The patient's appetite is always a dangerous guide to follow in this disease. After four or five weeks of an exclusive milk or milk and broth diet, when the temperature subsides, and often before it has become normal, he becomes ravenous. Like a long-starved man, he thinks of nothing but food, and demands something new to eat every day. A hospital ward containing a dozen convalescing typhoid-fever patients is difficult to manage, as a bread riot is constantly menaced. Ill-advised but sympathetic friends attempt to smuggle in all manner of forbidden fruits, and the patient just arrived at the hungry state is tempted to steal solid food from his more advanced neighbour.
In the milder cases it is undoubtedly both safe and wise to allow a strengthening diet at an early date, and it will greatly prolong convalescence to forbid it. Light farinaceous diet - tapioca, rice, vermicelli, cream-toast, a cracker soaked in cream, etc. - may be given with impunity in cases which have run a mild course as soon as the temperature remains normal. Meat broths may be thickened with rice, sago, or vermicelli. In a day or two more the soft part of oysters or a chop are permissible. In cases which have presented no serious complications, if there is good stomach digestion there is no need of prolonging a fluid diet for fear of intestinal injury.
The following is a list of foods suitable for the different days of convalescence, commencing a day or two after disappearance of all fever. Milk should still be given until gradually wholly replaced by solid food.
Chicken broth thickened with thoroughly boiled rice. Milk toast or cream toast once only during the day. Beef juice.
Junket, mutton broth, and bread crumbs. Cocoa. Milk toast. A piece of tender steak may be chewed but not swallowed. One of the prepared farinaceous foods, such as Mellin's or Horlick's, may be given with a cup of hot milk.
The soft part of three or four oysters. Meat broth thickened with a beaten egg. Cream toast. Rice pudding or blancmange and whipped cream, or Bavarian cream.
Scraped-beef sandwich.
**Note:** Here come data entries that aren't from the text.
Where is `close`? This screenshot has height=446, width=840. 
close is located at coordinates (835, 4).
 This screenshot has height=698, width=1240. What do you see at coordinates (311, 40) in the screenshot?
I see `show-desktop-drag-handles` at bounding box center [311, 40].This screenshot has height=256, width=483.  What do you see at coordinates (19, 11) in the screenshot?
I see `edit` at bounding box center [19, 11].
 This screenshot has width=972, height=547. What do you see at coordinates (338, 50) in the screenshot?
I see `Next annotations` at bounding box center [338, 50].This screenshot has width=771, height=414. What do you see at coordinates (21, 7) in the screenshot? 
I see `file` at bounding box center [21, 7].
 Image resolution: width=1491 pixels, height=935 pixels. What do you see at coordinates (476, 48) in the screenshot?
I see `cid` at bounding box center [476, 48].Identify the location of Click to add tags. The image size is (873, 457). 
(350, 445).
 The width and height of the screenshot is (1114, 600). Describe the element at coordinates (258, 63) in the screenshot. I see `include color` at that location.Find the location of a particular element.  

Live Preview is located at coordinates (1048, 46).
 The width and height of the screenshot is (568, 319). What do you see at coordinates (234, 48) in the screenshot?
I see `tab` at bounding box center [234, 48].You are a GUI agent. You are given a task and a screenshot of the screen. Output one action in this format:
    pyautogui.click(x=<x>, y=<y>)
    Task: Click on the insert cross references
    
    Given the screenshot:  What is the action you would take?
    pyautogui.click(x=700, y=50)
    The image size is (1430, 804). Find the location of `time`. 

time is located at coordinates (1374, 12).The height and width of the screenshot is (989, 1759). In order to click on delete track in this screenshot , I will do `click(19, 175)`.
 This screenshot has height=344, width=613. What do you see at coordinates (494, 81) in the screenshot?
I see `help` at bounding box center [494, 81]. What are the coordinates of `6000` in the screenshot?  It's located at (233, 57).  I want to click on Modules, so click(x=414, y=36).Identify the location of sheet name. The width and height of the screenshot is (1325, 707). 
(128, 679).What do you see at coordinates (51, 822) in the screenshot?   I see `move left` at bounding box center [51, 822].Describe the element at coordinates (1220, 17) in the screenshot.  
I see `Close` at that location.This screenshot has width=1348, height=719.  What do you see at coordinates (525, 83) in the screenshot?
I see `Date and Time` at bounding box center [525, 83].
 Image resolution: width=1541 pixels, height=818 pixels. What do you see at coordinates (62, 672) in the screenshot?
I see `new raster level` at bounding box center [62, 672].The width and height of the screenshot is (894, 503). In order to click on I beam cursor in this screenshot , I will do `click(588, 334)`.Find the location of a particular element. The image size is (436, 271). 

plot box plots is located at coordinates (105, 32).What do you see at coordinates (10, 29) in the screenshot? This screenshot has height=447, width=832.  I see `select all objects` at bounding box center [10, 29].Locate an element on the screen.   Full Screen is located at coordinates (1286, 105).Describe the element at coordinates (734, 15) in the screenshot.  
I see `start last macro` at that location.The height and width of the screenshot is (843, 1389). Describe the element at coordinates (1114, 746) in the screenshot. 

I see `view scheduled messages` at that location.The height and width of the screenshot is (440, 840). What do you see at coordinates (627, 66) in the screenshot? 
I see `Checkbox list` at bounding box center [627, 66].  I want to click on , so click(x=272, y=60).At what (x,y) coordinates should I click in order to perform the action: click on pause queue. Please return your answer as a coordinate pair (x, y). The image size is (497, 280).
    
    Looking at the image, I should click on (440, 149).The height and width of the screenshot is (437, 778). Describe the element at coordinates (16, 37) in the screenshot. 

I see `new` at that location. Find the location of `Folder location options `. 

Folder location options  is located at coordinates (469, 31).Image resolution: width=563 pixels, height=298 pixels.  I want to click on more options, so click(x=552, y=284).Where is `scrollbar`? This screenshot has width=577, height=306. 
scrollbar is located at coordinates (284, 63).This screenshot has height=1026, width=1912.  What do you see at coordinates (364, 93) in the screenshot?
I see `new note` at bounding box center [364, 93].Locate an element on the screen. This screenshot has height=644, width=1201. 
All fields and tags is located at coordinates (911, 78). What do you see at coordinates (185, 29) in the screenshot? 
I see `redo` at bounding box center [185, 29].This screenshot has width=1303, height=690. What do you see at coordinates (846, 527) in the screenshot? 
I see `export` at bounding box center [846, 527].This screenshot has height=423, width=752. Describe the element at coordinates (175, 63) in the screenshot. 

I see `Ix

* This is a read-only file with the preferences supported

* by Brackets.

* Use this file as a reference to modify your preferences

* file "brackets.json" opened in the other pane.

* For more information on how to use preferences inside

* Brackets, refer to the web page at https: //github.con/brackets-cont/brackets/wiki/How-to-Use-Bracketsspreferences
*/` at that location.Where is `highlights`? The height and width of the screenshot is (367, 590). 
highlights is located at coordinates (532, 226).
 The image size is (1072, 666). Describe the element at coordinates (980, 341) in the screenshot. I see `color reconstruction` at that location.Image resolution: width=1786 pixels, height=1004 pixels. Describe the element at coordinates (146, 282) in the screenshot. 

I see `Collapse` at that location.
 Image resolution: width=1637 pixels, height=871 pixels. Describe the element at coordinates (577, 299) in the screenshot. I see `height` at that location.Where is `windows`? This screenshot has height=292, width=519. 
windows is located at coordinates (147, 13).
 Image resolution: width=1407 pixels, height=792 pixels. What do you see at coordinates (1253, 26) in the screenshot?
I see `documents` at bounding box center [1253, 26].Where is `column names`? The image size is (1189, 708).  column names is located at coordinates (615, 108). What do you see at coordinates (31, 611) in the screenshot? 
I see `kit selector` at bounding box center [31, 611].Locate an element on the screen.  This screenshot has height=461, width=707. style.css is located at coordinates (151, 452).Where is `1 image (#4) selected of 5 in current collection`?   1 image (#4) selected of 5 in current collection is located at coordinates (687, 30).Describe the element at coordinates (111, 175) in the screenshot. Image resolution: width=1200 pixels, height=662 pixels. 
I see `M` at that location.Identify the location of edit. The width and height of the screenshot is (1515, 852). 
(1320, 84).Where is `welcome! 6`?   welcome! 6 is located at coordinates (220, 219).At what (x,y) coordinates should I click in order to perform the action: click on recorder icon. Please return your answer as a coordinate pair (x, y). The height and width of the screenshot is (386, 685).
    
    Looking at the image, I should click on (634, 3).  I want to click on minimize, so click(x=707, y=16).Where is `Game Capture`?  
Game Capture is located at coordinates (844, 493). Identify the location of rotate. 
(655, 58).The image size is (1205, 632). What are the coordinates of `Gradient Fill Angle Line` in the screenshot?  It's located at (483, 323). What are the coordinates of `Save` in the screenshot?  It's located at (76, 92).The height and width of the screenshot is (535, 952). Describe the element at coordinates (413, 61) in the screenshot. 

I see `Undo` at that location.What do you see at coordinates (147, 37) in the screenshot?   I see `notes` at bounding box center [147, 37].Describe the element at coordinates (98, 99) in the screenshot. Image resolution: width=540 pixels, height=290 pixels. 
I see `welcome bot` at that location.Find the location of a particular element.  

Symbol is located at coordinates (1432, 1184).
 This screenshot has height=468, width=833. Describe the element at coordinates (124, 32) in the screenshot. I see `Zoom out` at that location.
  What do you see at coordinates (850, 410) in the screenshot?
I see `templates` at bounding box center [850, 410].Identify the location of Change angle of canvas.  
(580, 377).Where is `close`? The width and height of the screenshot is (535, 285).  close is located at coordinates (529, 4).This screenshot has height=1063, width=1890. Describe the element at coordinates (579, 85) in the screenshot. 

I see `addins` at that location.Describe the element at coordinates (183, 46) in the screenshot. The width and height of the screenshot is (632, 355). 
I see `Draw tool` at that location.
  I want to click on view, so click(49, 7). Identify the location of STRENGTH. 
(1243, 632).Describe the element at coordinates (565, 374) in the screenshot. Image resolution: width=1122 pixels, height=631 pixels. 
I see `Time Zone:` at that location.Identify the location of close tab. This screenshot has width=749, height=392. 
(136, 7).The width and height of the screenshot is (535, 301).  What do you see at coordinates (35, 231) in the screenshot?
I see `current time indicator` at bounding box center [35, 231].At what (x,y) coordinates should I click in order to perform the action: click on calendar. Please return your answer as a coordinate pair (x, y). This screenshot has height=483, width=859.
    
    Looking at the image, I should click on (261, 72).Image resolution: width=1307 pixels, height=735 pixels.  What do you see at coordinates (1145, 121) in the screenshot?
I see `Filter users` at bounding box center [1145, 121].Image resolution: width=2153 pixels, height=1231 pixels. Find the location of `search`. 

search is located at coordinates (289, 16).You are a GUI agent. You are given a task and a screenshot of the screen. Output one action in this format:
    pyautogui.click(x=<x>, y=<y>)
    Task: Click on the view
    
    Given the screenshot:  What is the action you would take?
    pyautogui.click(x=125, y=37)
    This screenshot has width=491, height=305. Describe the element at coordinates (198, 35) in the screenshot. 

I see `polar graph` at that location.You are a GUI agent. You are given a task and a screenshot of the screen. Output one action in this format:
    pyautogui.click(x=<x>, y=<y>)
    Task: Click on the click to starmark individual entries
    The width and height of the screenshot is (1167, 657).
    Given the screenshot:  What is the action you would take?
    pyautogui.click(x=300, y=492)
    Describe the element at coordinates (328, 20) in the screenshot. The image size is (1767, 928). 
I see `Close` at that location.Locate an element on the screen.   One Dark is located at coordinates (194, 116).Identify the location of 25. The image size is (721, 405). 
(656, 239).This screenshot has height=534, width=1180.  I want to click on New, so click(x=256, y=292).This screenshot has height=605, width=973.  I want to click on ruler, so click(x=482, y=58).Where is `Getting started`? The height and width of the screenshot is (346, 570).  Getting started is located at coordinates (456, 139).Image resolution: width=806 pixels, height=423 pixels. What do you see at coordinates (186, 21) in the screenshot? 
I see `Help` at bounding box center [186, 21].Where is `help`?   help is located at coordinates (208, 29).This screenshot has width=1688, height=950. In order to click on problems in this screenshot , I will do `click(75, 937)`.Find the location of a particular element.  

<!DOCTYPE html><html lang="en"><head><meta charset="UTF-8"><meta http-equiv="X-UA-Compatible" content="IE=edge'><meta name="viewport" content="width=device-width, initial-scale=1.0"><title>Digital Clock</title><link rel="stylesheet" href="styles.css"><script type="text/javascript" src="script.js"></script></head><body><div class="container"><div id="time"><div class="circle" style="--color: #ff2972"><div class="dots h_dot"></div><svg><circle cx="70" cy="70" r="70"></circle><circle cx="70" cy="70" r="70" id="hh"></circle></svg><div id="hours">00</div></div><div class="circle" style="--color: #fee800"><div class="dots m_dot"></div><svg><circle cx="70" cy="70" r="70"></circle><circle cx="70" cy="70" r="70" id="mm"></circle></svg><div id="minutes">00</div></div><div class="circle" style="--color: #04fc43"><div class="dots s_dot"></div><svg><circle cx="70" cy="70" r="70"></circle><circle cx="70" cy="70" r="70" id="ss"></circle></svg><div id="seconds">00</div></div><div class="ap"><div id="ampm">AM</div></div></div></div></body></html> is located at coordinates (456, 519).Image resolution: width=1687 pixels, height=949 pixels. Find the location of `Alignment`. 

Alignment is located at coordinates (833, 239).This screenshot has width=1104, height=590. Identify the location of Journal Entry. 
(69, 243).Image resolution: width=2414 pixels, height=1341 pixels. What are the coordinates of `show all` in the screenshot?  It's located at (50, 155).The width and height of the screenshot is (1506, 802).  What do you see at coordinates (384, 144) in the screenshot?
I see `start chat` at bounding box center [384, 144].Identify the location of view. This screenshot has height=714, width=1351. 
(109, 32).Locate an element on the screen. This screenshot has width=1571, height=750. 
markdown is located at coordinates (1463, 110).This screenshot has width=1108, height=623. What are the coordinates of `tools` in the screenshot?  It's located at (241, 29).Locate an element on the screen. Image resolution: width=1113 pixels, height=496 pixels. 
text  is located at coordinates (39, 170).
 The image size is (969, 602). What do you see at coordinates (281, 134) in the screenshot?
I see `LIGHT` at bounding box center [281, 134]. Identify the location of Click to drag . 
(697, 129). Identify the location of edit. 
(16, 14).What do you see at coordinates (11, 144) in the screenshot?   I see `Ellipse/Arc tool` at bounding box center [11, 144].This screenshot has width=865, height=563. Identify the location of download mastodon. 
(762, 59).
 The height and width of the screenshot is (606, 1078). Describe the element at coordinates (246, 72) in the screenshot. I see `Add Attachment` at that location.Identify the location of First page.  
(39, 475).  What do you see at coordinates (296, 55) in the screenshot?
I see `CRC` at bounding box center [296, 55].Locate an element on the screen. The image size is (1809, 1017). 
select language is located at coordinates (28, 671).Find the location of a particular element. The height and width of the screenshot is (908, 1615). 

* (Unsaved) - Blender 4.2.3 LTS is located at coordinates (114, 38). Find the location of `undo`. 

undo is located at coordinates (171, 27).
A tender sweetbread. Bread and milk. A poached egg. Wine jelly or calfs-foot jelly. Macaroni.
Mush or crackers and milk, scrambled eggs, chicken jelly. Bread and butter. The soft parts of raw oysters.
A small piece of tenderloin steak or a little breast of broiled chicken. Bread and butter. Boiled rice. Wine jelly. Sponge cake and whipped cream.
A slice of tender rare roast beef, a thoroughly baked mealy potato served with butter or mashed with cream. Other foods as before.
A little broiled fresh fish for breakfast. Beefsteak at dinner. Rice, macaroni, eggs. Sago, rice, or milk pudding. A baked apple.
Mush and milk. A squab or breast of partridge or roast chicken. Other foods as before. Ice cream.
For the next four or five days the patient may select articles from the menu of the previous day, so that three good meals a day are taken, besides three or four glasses of milk between meals.
It is often desirable to give a little alcoholic stimulant, especially if there is much difference in the frequency of the pulse between lying and sitting or standing", or if the pulse rate is very slow, say 56, as it sometimes is. A glass of sherry or of good sound Burgundy or a tumbler of ale may be drunk, but with meals only.